Historic Santeros of New Mexico

The Peyton Wright Gallery  is  pleased to present our collection  of  historic bultos, retablos and Cristos  from renowned New Mexico  artists throughout the ages,  including works by Jose Rafael Aragon, Pedro Antiono Fresquis,  Molleno Santero, Laguna Santero, and others.

About the Artists
(1776 - 1815)
W.S. Stallings named the Laguna Santero for the large altar screens painted by an anonymous Santero in the churches at Laguna and Acoma pueblos. These screens are the two most significant examples of the genre surviving in the early santero period.

The Laguna Santero was probably trained in the arts and was a versatile artist. He was capable of constructing elaborate altar screens for these churches in addition to producing the many smaller retablos attributed to him.

His style influenced a number of the santeros who were to work in the Northern New Mexico for the next century.  Because the Laguna Santero produced so many large works as well as a considerable body of smaller works in several media, it is likely he had a taller ( or workshop) under his direction. Among the likely apprentices in the workshop was the Santero Molleno.

The Laguna Santero might have been named differently if early historians had been aware of his artistic endeavors at the San Miguel Church in Santa Fe in 1798, where he painted the main altar screen and at the Holy Cross church at Santa Cruz, where the three remaining altar screens in situ were originally painted by him. 

The Laguna Santero and others in his time surely must have been influenced by the existing church art in their homelands. The colonist recruits for the 1693 resettlement expedition were comprised of "low status artisan Espanoles, many related by occupation, family or quasi-familial ties and drawn predominantly from New Spain's dominant urban centers, Mexico City and Puebla."

An interesting puzzle occurs when one attempts to identify the Laguna Santero. Because of the great distance between Acoma, Laguna, Santa Fe, and Santa Cruz, it Is logical to conclude that the Laguna Santero may have been a Franciscan friar who was stationed at the various churches and constructed altar screens in each during his tenure.

The station assignments of the priests in this era were well documented, and Fray Ramon Antonio Gonzalez emerges as the only one who served at almost all of the churches where the Laguna Santero is known to have painted altar screens: Acoma, Santa Cruz, Santa Clara, San Ildefonso, and Pojoaque. His station assignment closest to Santa Fe was Nambe. He was also stationed at San Juan, from which Picuris Pueblo would have been accessible.

In 1783, Gonzalez was appointed as Vice Custos; on July 20th 1805, he was appointed Secretario de la Custodia Verdadera de la Coversion de San Pablo de la Provincia de Nuevo Mexico. As such, he traveled extensively and compiled numerous documents regarding the missions during his years of appointment.

::::

▶ _Problems and tasks_:
a) In the santeros text, who named the Laguna Santero?
b) Echo the part of the santeros text that opens with the words containing "The Laguna Santero was" and closes with "the Santero Molleno.", copying it word for word.

▶ _Collected data_:
::::

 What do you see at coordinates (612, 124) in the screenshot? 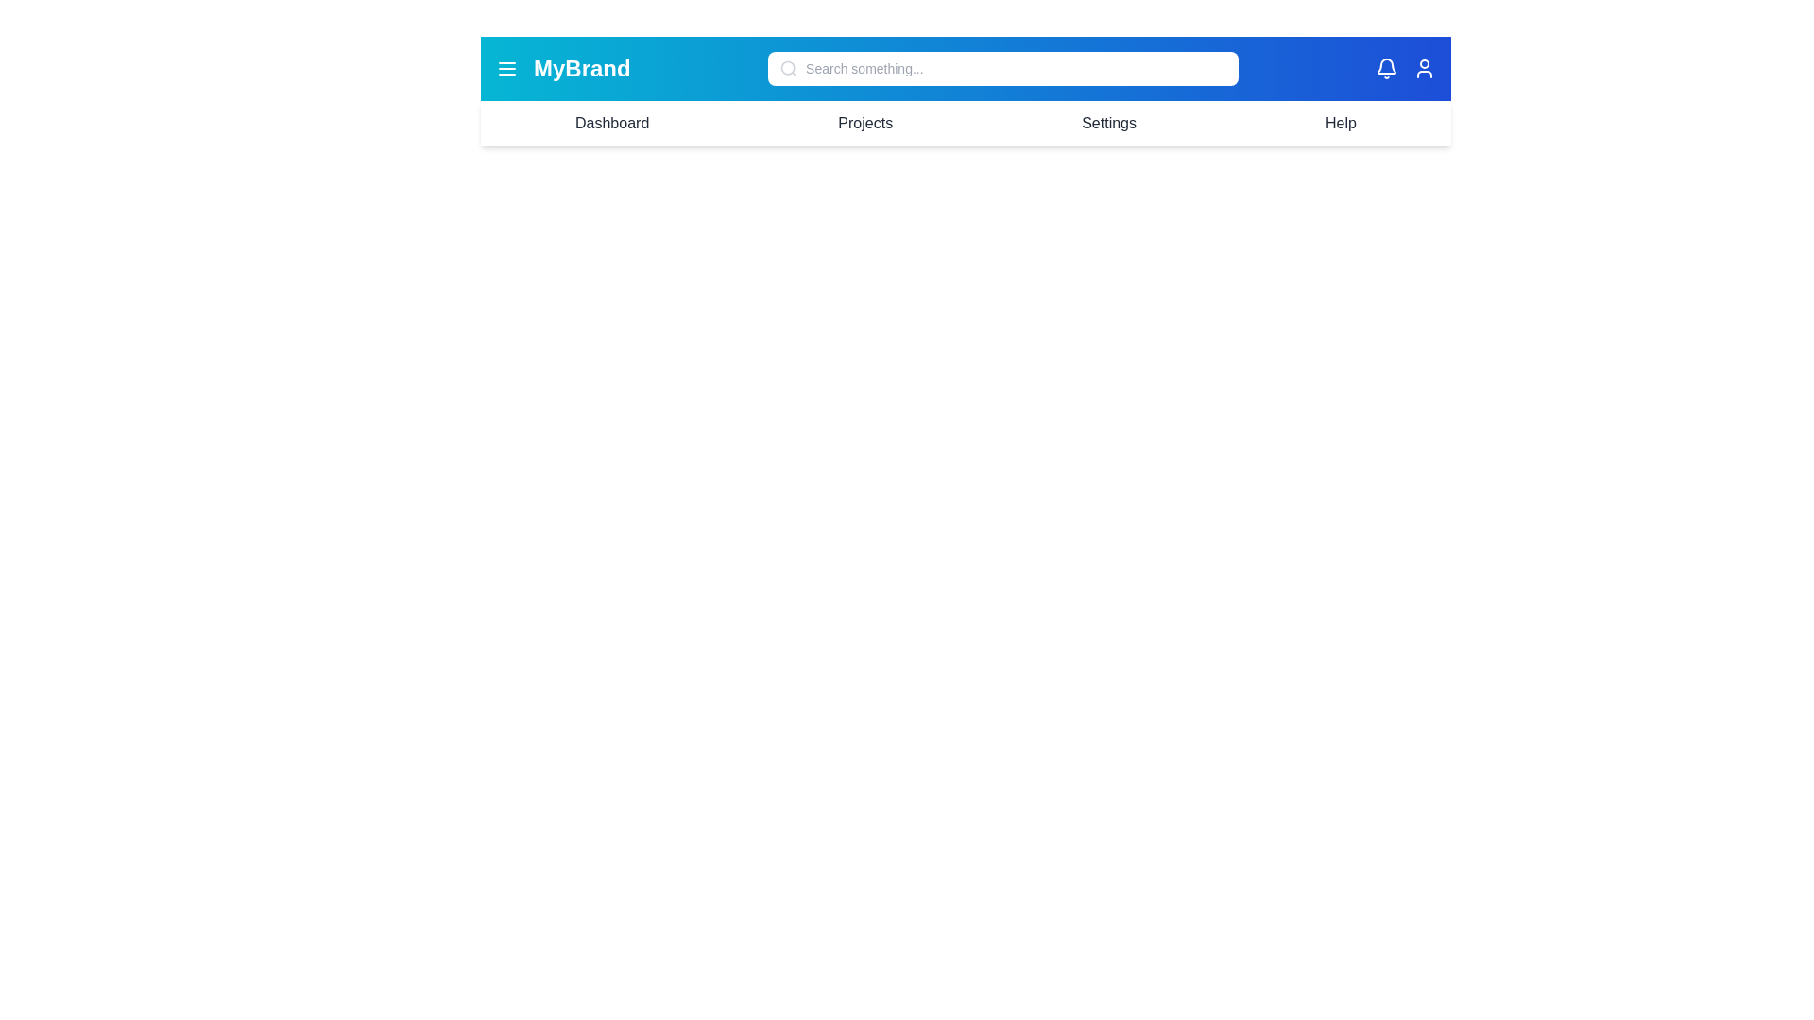
I see `the menu item Dashboard` at bounding box center [612, 124].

::::

▶ _Exercise solutions_:
a) W.S. Stallings

b)
The Laguna Santero was probably trained in the arts and was a versatile artist. He was capable of constructing elaborate altar screens for these churches in addition to producing the many smaller retablos attributed to him.

His style influenced a number of the santeros who were to work in the Northern New Mexico for the next century.  Because the Laguna Santero produced so many large works as well as a considerable body of smaller works in several media, it is likely he had a taller ( or workshop) under his direction. Among the likely apprentices in the workshop was the Santero Molleno.